I burst out laughing, for, by the manes of my great-uncle, the explanation was comic! And she fell to laughing too,—my servants must have thought we were a merry couple! And, as she laughed and I looked at her, knowing her now my own, and looking at her therefore with other eyes, I deemed I had never seen a woman laugh to such bewitching purpose! And though I was full of my cruel intent, and though I dubbed her false and shameless and as deceitful a little cat as ever a man could meet, yet the dimple drew me, and I put my arms around her and kissed it.As my lips touched hers I knew I was a lost man!
The next moment we were surrounded with a tribe of leaping peasants, the horses were plunging, torches were waving and casting shadows upon the savage, laughing faces. If I had cursed myself for my happy thought before, I cursed myself still more now; but the situation had to be accepted. And the way in which my bride, blushing crimson from my kiss,—she who had no blush to spare for herself before this night, adapted herself to it was a marvel to me, as indeed all that I was to see or learn of her during our brief moon of wedded life was likewise to prove.

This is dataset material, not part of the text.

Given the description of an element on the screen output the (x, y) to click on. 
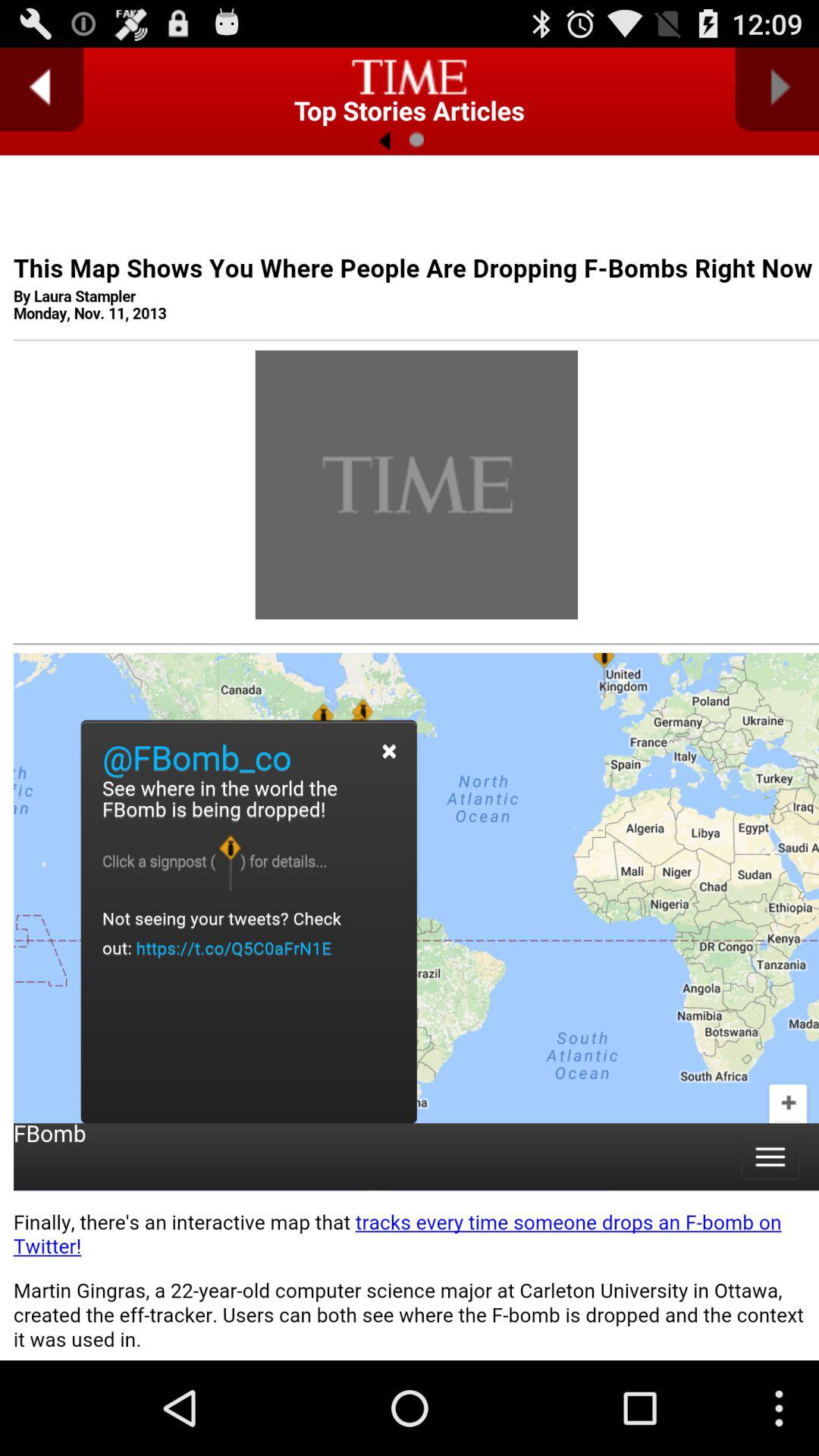
go forward (777, 89)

I am bound to say that the Princess herself could not have behaved with a better grace than this burgher daughter amid the wild peasants and their almost Eastern fashion of receiving their liege lady.

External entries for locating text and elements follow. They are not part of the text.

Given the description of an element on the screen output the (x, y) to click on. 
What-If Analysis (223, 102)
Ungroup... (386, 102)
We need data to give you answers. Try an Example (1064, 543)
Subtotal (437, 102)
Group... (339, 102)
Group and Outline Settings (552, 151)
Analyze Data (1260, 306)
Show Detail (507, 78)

Within a little distance of the house it became impossible to advance with the carriage, and we were fain to order a halt and alight all in the stormy wind, and proceed on foot through the throng which had gathered thick and close about the gates, and which even Schultz’s stout cane failed to disperse. My wife—I did not call her so then in my mind, but now I can call her by no other name—my wife passed through them as if she had done nothing all her life but receive the homage of the people. She gave her hand to be kissed to half a hundred fierce lips; she smiled at the poor women who clutched the hem of her gown and knelt before her. The flush my kiss had called into being had not yet faded from her cheek; there was a light in her eye, a smile upon her lip. As I looked at her and watched I could not but admit that there was no need for me to feel ashamed of her, that night.
I had sworn to give my bride a royal reception, and a royal reception she received.

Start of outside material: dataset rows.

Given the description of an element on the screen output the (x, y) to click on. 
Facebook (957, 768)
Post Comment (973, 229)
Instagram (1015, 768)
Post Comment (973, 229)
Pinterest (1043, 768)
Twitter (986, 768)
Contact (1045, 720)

Schultz had generously carried out his instructions. We sat down to a sumptuous meal whichwould not have misbefitted the Emperor himself. I could not eat. The acclamations and the rejoicings struck cold upon my ear. But the bride—enigma to me then as now—sat erect in her great chair at the other end of the great table, and smiled and drank and feasted daintily, and met my eye now and again with as pretty and as blushing a look as if I had chosen her among a thousand. The gipsies played their maddening music—the music of my dream—and the cries in the courtyard rose now and then to a very clamour of enthusiasm. Schultz, with a truly German sentimentality, had presented his new mistress with a large bouquet of white flowers. The smell of them turned me faint. I knew that in the great room beyond, all illuminated by a hundred wax candles, was the portrait of my uncle, stern and solitary. I would not have dared to go into that room that night to have met the look of his single watchful eye.
And yet, O God! how are we made and of what strange clay! What would I not give now to be back at that hour! What would I not give to see her there at the head of my board once more! What is all the world to me—what all the traditions of my family—what even the knowledge of her deceit and my humiliation, compared with the waste and desolation of my life without her!